Sorry, should have dug around more before posting. In the "Borrowing Constraint" thread there's some good info that addresses part of my question. I see the interest rate on a bridge loan is assumed to be the rate my assets are earning--but what's the assumed loan term? Not sure if ESP is including debt service in my spending or not.

Looks like I need to do the trial/error routine with special retirement withdrawals, and compare that option with actual bank borrowing. Hard to imagine actually doing the latter.

Thanks for the detailed tips in the Borrowing Constraint thread re: calculating and timing special withdrawals from retirement accounts.

OK, haven't gotten a response to my question but I think I may have figured it out. Maybe this will help someone else (with any needed corrections from the experts)

1. Whenever Regular Assets fall below zero, ESPlanner will add to RA as needed to smooth consumption.
2. RA amount will then report as (negative). It's a loan.
3. Negative RA grows at the nominal interest rate that's user-specified for earnings on investment.
4. As new Regular Assets become available in future years (from retirement account withdrawals in excess of what's needed for smooth consumption, for ex.), the negative RA balance shrinks and RA may become positive again.

Hope that's right. So actual debt service payments on a real-world loan from a bank to finance indebtedness in a given year would need to be input as Special Expenditures, like other debts. Otherwise the reports are seriously incomplete.

I do have a suggestion. Triggered (I think) by a shortfall in Regular Assets, the program gives a warning message: "The Computation engine reports Negative Consumption, which means the profile is unaffordable. Allow debt by modifying Assumptions/Other Variables/Max Debt."

I think the program should NOT tell users to "Allow debt." The message almost comes across as a technicality that's getting in the way of the normal output. So some, (uh, like myself, even after 10 years of use), might just plug in a max debt figure and not consider the implications. My bad.

What I really was doing was allowing borrowing in order to create my customary Reserve Fund starting in Year One. Which makes no financial sense! But since the Reserve Fund asset cancelled out the borrowing liability, my net worth looked ok and I missed the whole problem.

IMO, the program's message should include a reminder: if you choose to allow borrowing, you must also input debt service amounts and duration into the Special Expenditures field.

Of course this could be tricky in practice, since negative RA (debt) can fluctuate widely, far into the future.

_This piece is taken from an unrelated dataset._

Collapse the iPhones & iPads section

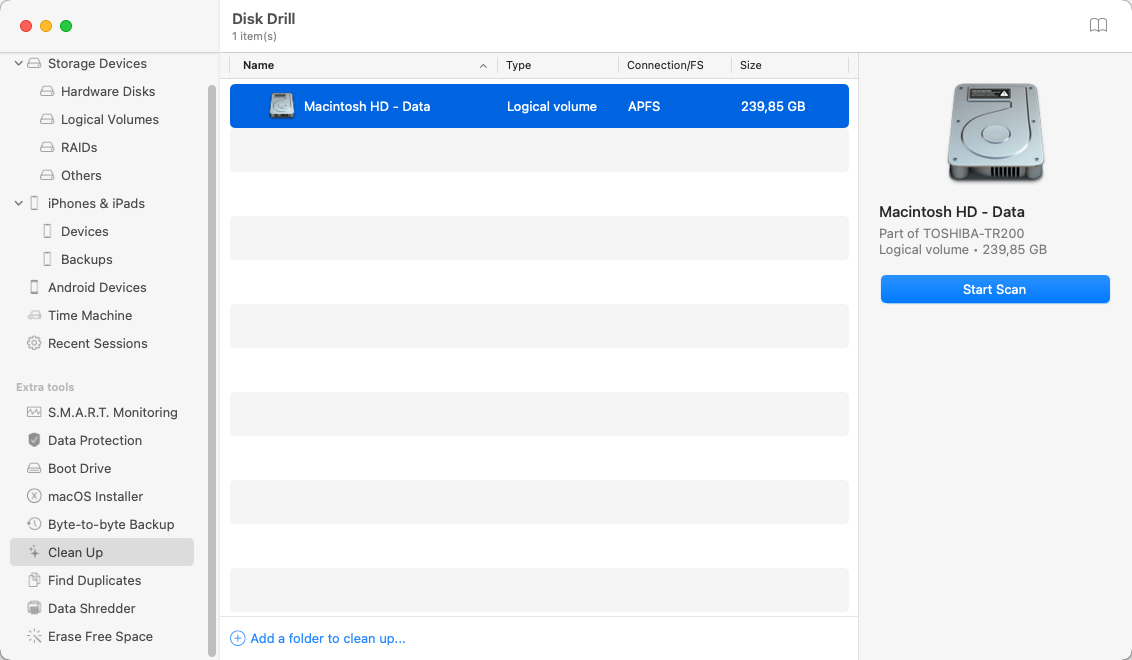point(19,203)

All in all, I'm sticking with Zero max debt from here on out.

dan royer's picture

Yes stick to $0 on max debt. It's really more for troubleshooting. If you need to borrow, borrow from yourself (your future) via special withdraws from retirement accounts to bring in liquidity. That assumes you are past age 59. Otherwise look for more income, reduce spending (saving too much for retirement?) or live with it. Nobody should go to the bank and borrow money for this purpose. I agree that the documentation needs improvement.